I grew up wanting to be a musician. I took piano and voice lessons; I played the guitar for a brief moment in time. I even did musical theater for much of middle school. What I wanted to do more than create music, however, was perform it. I vividly remember twirling around in my sister’s princess dresses, pretending I was Hannah Montana. We would put on performances for our parents and relatives in our backyard, dancing and singing to “Hot N Cold” by Katy Perry.

The first concert I remember going to was in 2009. It was Taylor Swift’s Fearless Tour. I bought popcorn in the arena and sat in the back, watching various vendors parading up and down the rows selling cotton candy, light sticks and posters. The crowd was on its feet even before Taylor came on stage. When she came onstage, though, we all lost it. I could barely hear her singing over all of the screaming. Taylor performed almost all of my favorite songs with elaborate sets, costumes and backup dancers. The visions I had in my head of her songs came to life in front of me. I had always imagined how Taylor would perform, and now that I was seeing it, it was spellbinding. I think I didn’t breathe for the entire first song. Needless to say, I was hooked on concerts.

In high school, I went to a Halsey concert with two of my best friends, Layla and Amea. It was my first concert with a pit, so we made sure to get to the venue extra early to get a spot at the barricade. As the venue filled up, I could feel bodies pressing up against my back, trying to squeeze into a spot at front. I wasn’t letting them. But by the time Halsey came onstage, I couldn’t hold. Layla and Amea watched in horror as I was pulled away from the barricade by the mob sweaty pubescent teens. For the first time, I was really alone at a concert. It was terrifying. I frantically tried to get back to where they were. It was no use. Everyone around me wasn’t willing to move, and it was too loud to thoroughly explain my situation to the people around me. Eventually I came to terms with the fact that I was going to be lost forever, so I made an effort to enjoy myself. To my surprise, I did. I was more absorbed in the music. I was able to notice the subtle arrangement changes Halsey had made between the live versions and the studio recordings of her songs. I could people watch. I noticed a girl raising her newly-purchased Badlands vinyl above the crowd to fan the people around her. I noticed the older kids who snuck a flask in. I noticed who knew all of the words to every song, and who was pretending like they did.

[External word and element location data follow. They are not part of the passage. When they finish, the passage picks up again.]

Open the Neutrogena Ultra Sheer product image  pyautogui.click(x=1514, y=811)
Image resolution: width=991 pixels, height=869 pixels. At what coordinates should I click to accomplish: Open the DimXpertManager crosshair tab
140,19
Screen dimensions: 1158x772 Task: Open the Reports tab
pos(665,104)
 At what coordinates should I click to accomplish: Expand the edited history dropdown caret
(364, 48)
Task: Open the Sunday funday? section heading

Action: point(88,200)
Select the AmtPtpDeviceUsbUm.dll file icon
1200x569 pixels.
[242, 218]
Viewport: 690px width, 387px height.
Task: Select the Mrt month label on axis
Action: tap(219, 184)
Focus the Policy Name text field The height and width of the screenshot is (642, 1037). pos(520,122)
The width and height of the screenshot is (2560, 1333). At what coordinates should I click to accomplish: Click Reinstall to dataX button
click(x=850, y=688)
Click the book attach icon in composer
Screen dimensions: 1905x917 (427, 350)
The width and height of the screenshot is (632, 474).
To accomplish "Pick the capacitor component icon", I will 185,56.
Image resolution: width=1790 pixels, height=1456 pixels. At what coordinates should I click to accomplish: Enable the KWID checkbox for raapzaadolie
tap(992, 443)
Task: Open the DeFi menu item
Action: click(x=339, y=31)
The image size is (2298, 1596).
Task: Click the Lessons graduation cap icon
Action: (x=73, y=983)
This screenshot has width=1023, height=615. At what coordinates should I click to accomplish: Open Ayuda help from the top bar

I’ve attended four concerts alone in a row now. My first was Dodie at a church in North Park. My dad dropped me off pretty early, so I had to wait before I could get into the venue. It was chilly for San Diego in September, and the sun was setting behind some apartment buildings. My whole body was shaking. I was terrified. Normally, I’m not very comfortable in public, and I’m also not very comfortable with being alone. It was basically my worst nightmare. Eventually, I made it into the venue and was immediately calmed. Dodie is a pretty quiet artist in her recordings, so I assumed the vibe of her show would be very chill. I was wrong. Dodie changed her songs so they sounded more upbeat and fun to dance to, with deep cellos, roaring guitars and thumping bass drums. Dodie danced around the stage while she sang, bringing the audience into her creations. Other people in the audience danced with their friends. Even though my friends weren’t with me, I danced too. At school and around friends, I always feel like there’s pressure to be “on”. I have to make myself likable and palatable to my classmates. At the concert, though, I let all of that go. It was like Dodie was performing for me and me alone.

Since that concert, I’ve attended three more concerts alone. I saw Carly Rae Jepsen in August at a waterfront venue near the San Diego Bay. It was the most beautiful venue I’ve been to, and Carly was an amazing performer live. I’ve also seen Conan Gray live twice, once in California and once in New York. Before one of his songs, Conan asked if anyone came to the concert with their best friend. The crowd cheered. I didn’t. I started thinking about how I was feeling. Sure, I was having a good time, but would it be more fun if I was with my friends? Was it weird that I was there alone? Conan then told everyone to hug their best friend. The guy next to me, who had noticed that I was alone, turned to me and gave me a hug. He was really warm, and it felt good to be seen for a moment. I didn’t get his name, but I’ll always be thankful to him for recognizing my feelings.

Whenever I mention going to concerts alone to one of my friends, they almost recoil in shock. I get pretty much the same questions every time, like, “Don’t you feel awkward?” or “Wouldn’t you have more fun with other people?” At this point, though, I’m pretty much indifferent as to whether I go to a concert with a friend or alone. I would recommend trying new things alone to everyone. It’s a unique experience that tells you a lot about yourself.